Selected excerpt:
NOTE: All Infiniband connectivity requires 'a' subnet manager functioning 'somewhere' in the 'fabric'. I will cover the very basics of this shortly, but the gist of it is; You want (1) subnet manager configured and running. On this subnet manager you need to configure at least one 'partition'. This acts like an ethernet VLAN, except that Infiniband wont play nice without one. For the purpose of this guide you wont need more than one. But...If you are on top of managing your subnet manager and partitions already, consider the pro's/con's of potentially creating one specifically for SRP traffic, and segmenting it from IPoIB, and binding all of your SRP only interfaces to that partition.
The basic order you want to do things in is: Install either base OS, and update it to current. Recommendation is Minimal OS installation. Highly recommended on OS installation that, you do NOT add any of the Infiniband or iSCSI packages that come with the OS. I can't guarantee they wont get in the way somewhere down the line. There may be some development type packages that show up as missing/required when making/installing, add them manually, and retry the step.
The Mellanox OFED Drivers
Mellanox OFED Driver Download Page http://www.mellanox.com/page/products_dyn?product_family=26&mtag=linux_sw_drivers
Mellanox OFED Linux User Manual v3.40 http://www.mellanox.com/related-docs/prod_software/Mellanox_OFED_Linux_User_Manual_v3.40.pdf
My Driver Direct Download Link for RHEL/CentOS 7.3 x64 (Latest w/ OFED) http://www.mellanox.com/page/mlnx_ofed_eula?mtag=linux_sw_drivers&mrequest=downloads&mtype=ofed&mver=MLNX_OFED-3.4-2.0.0.0&mname=MLNX_OFED_LINUX-3.4-2.0.0.0-rhel7.3-x86_64.tgz
Step 1: Install the prerequisite packages required by the Mellanox OFED Driver package
# [root@NAS01 ~]$ yum install tcl tk -y |
Step 2: Download the Mellanox OFED drivers (.tgz version for this guide), and put them in /tmp
# [root@NAS01 ~]$ cd /tmp
[root@NAS01 ~]$ tar xvf MLNX_OFED_LINUX-3.4-2.0.0.0-rhel7.3-x86_64.tgz [root@NAS01 ~]$ cd /MLNX_OFED_LINUX-3.4-2.0.0.0-rhel7.3-x86_64 |
NOTE: If you just run the ./mnlxofedinstall script, with the latest & greatest RedHat/CentOS kernel, you will fail 'later down the road' in the SCST installation, specifically in the ib_srpt module, which is required for this exercise.
Step 3: Initially run the mlnxofedinstall script with the --add-kernel-support flag (REQUIRED)
# [root@NAS01 ~]$ ./mlnxofedinstall --add-kernel-support --without-fw-update |
NOTE: This will actually take the installation package, and use it to rebuild an entirely new installation package, customized for your specific Linux kernel. Note the name and location of the new .tgz package it creates. the --without-fw-update flag isn't required, but is useful if you 'dont even want to go there' on seeing if the driver package wants to auto-flash your HCA firmware. (Use your own best judgement)

What you need to do:
A - In the Mellanox OFED installation guide, why should the mlnxofedinstall script first be run with the --add-kernel-support flag instead of on its own? Answer in one to three sentences.
B - Carry the Mellanox OFED installation guide forward from its last line.
The data below isn't needed.

Information supplied:
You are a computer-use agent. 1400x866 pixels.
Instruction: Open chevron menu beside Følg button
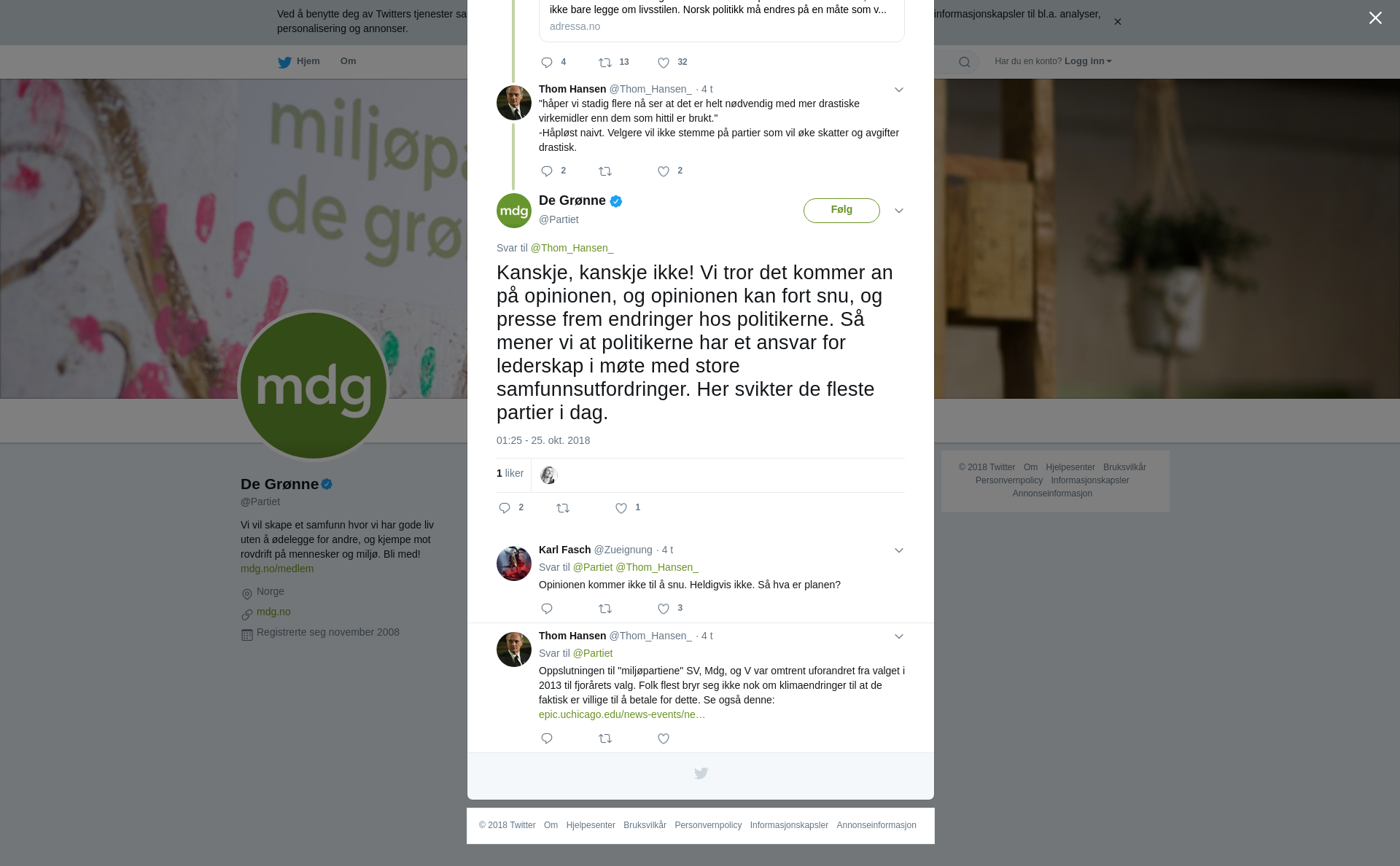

Answers to each task:
A - Running ./mlnxofedinstall on its own with the latest RedHat/CentOS kernel leads to a failure later in the SCST installation, specifically in the ib_srpt module, which the setup requires. The --add-kernel-support flag avoids this by using the installation package to rebuild an entirely new package customized for the specific Linux kernel.

B -
Step 4: Extract the new package that was just created, customized for your Linux kernel.
# [root@NAS01 ~]$ cd /tmp/MLNX_OFED_LINUX-3.4-2.0.0.0-3.10.0-514.el7.x86_64/
[root@NAS01 ~]$ tar xvf MLNX_OFED_LINUX-3.4-2.0.0.0-rhel7.3-ext.tgz [root@NAS01 ~]$ cd MLNX_OFED_LINUX-3.4-2.0.0.0-rhel7.3-ext |
NOTE: In my example I'm using the RedHat 7.3 OFED Driver, so my file names may differ from yours.Look for the -ext suffix before the .tgz extension.
Step 5: Now we can run the Mellanox OFED installation script
# [root@NAS01 ~]$ ./mlnxofedinstall |
Step 6: Validate the new Mellanox Drivers can Stop/Start
# [root@NAS01 ~]$ /etc/init.d/openibd restart
Unloading HCA driver: [ OK ] Loading HCA driver and Access Layer: [ OK ] |
Look good? Move on! Nothing to see here....
NOTE: If you get an error here, about iSCSI or SRP being 'used', and the service doesn't automagically stop and start, then you likely have an conflict with a 'inband' driver. You should try and resolve that conflict, before you try and move forward.
I don't the definitive how-to guide for every possible scenario. But a good rule of thumb is run the un-installer that came with the Mellanox OFED package to try and 'clean' up everything.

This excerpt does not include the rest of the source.